Exercise prompt | Your task is to print each entry exactly as written.
Data records Block Start
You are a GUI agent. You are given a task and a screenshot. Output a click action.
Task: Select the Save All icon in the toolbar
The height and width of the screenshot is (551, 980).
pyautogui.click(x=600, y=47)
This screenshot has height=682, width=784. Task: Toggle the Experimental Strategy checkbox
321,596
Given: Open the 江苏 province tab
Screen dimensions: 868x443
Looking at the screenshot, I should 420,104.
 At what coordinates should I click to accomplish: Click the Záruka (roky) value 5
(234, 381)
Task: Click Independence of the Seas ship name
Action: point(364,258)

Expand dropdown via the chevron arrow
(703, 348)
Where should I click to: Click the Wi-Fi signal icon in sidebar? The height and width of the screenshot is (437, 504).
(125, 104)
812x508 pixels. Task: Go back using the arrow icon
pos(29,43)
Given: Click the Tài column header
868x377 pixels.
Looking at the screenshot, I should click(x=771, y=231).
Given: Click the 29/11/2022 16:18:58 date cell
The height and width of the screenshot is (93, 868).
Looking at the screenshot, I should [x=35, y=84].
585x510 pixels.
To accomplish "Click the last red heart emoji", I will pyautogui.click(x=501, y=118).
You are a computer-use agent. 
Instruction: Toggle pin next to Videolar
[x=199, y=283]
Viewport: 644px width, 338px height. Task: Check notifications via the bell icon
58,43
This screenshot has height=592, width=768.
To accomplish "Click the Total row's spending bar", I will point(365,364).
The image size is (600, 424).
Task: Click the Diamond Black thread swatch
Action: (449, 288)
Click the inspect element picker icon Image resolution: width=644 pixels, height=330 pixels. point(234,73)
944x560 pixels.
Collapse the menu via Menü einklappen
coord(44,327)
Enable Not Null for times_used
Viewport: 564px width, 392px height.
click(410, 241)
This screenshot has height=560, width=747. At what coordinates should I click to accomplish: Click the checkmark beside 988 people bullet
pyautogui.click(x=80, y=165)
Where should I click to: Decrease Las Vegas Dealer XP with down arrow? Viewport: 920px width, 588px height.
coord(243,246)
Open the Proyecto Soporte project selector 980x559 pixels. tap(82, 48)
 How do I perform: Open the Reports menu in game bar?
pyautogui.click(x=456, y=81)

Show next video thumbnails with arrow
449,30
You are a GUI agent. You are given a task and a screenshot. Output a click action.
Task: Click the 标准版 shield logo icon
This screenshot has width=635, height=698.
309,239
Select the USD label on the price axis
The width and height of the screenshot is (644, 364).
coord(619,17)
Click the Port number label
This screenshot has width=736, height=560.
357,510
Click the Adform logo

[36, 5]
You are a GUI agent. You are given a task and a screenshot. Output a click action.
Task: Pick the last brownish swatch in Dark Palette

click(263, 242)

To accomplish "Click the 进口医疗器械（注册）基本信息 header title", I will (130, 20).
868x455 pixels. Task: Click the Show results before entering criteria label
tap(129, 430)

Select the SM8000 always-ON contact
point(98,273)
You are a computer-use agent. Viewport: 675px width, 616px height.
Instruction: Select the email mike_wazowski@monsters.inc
Data records Block End
Response to this task |
You are a GUI agent. You are given a task and a screenshot. Output a click action.
Task: Select the Save All icon in the toolbar
The height and width of the screenshot is (551, 980).
pyautogui.click(x=600, y=47)
This screenshot has height=682, width=784. Task: Toggle the Experimental Strategy checkbox
321,596
Given: Open the 江苏 province tab
Screen dimensions: 868x443
Looking at the screenshot, I should 420,104.
 At what coordinates should I click to accomplish: Click the Záruka (roky) value 5
(234, 381)
Task: Click Independence of the Seas ship name
Action: point(364,258)

Expand dropdown via the chevron arrow
(703, 348)
Where should I click to: Click the Wi-Fi signal icon in sidebar? The height and width of the screenshot is (437, 504).
(125, 104)
812x508 pixels. Task: Go back using the arrow icon
pos(29,43)
Given: Click the Tài column header
868x377 pixels.
Looking at the screenshot, I should click(x=771, y=231).
Given: Click the 29/11/2022 16:18:58 date cell
The height and width of the screenshot is (93, 868).
Looking at the screenshot, I should [x=35, y=84].
585x510 pixels.
To accomplish "Click the last red heart emoji", I will pyautogui.click(x=501, y=118).
You are a computer-use agent. 
Instruction: Toggle pin next to Videolar
[x=199, y=283]
Viewport: 644px width, 338px height. Task: Check notifications via the bell icon
58,43
This screenshot has height=592, width=768.
To accomplish "Click the Total row's spending bar", I will point(365,364).
The image size is (600, 424).
Task: Click the Diamond Black thread swatch
Action: (449, 288)
Click the inspect element picker icon Image resolution: width=644 pixels, height=330 pixels. point(234,73)
944x560 pixels.
Collapse the menu via Menü einklappen
coord(44,327)
Enable Not Null for times_used
Viewport: 564px width, 392px height.
click(410, 241)
This screenshot has height=560, width=747. At what coordinates should I click to accomplish: Click the checkmark beside 988 people bullet
pyautogui.click(x=80, y=165)
Where should I click to: Decrease Las Vegas Dealer XP with down arrow? Viewport: 920px width, 588px height.
coord(243,246)
Open the Proyecto Soporte project selector 980x559 pixels. tap(82, 48)
 How do I perform: Open the Reports menu in game bar?
pyautogui.click(x=456, y=81)

Show next video thumbnails with arrow
449,30
You are a GUI agent. You are given a task and a screenshot. Output a click action.
Task: Click the 标准版 shield logo icon
This screenshot has width=635, height=698.
309,239
Select the USD label on the price axis
The width and height of the screenshot is (644, 364).
coord(619,17)
Click the Port number label
This screenshot has width=736, height=560.
357,510
Click the Adform logo

[36, 5]
You are a GUI agent. You are given a task and a screenshot. Output a click action.
Task: Pick the last brownish swatch in Dark Palette

click(263, 242)

To accomplish "Click the 进口医疗器械（注册）基本信息 header title", I will (130, 20).
868x455 pixels. Task: Click the Show results before entering criteria label
tap(129, 430)

Select the SM8000 always-ON contact
point(98,273)
You are a computer-use agent. Viewport: 675px width, 616px height.
Instruction: Select the email mike_wazowski@monsters.inc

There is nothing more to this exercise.